When asked the inconvenient question about the constitutional authority for ObamaCare (especially the mandate to purchase insurance, but much more is constitutionally questionable), the zealots for the administration have been saying that it is unquestionably covered under the Commerce Clause.

In this letter, Don Boudreaux mentions what I think is the definitive work on the proper scope of the Commerce Clause, a law review article by the great constitutional scholar Richard Epstein. Epstein does not hold with the notion that the Commerce Clause was supposed to give Congress the power to control virtually everything.

Here’s the letter:

Editor, Washington Post
1150 15th St., NW
Washington, DC 20071

Dear Editor:

Ruth Marcus is correct that courts will, in fact, find new health-care
commands issued by Washington to be constitutional (“An ‘illegal’
mandate? No.,” Nov. 26). This fact, though, does not mean that such
commands would meet with the approval of those wise skeptics of
concentrated national power who drafted and ratified the Constitution.

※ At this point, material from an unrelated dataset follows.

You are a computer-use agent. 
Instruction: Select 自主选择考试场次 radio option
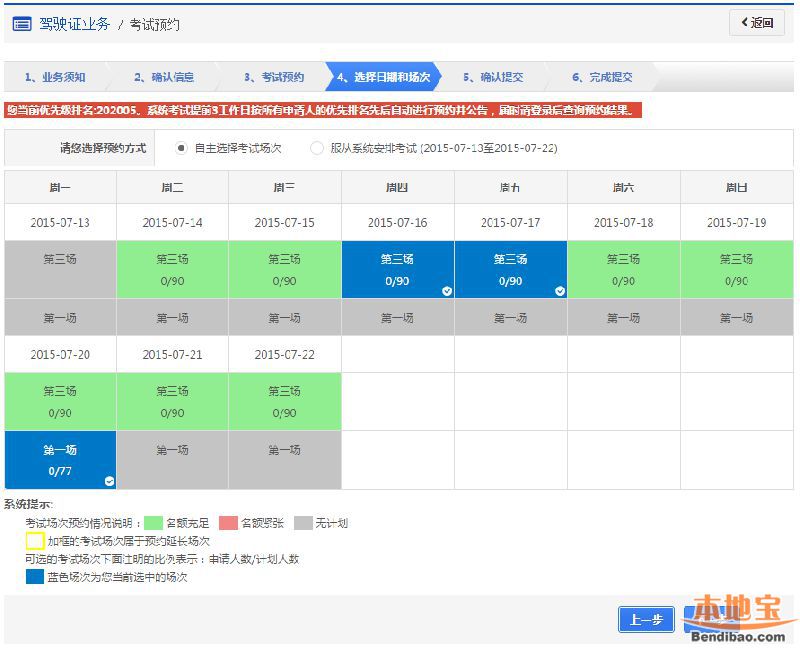pos(181,148)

Ms. Marcus blithely attempts to justify, as being consistent with the
Constitution’s commerce clause, the 1942 case Wickard v. Filburn – in
which the Supreme Court held that wheat grown exclusively for home
consumption affects interstate commerce and, so, is subject to
regulation by Uncle Sam.

As NYU law professor Richard Epstein asks, “Could anyone say with a
straight face that the consumption of home-grown wheat is ‘commerce
among the several states?'”* (Prof. Epstein, meet Ms. Marcus!)
Indeed, even left-liberal law professor Bruce Ackerman of Yale
acknowledges – in his 1991 book “We the People: Foundations” – that New
Deal Supreme Court rulings are incompatible with the intention of the
Constitution’s drafters.

Sincerely,
Donald J. Boudreaux
Professor of Economics
George Mason University
Fairfax, VA 22030

* Richard A. Epstein, “The Proper Scope of the Commerce Power,” 73
Virginia Law Review, Vol. 73 (1987), p. 1451.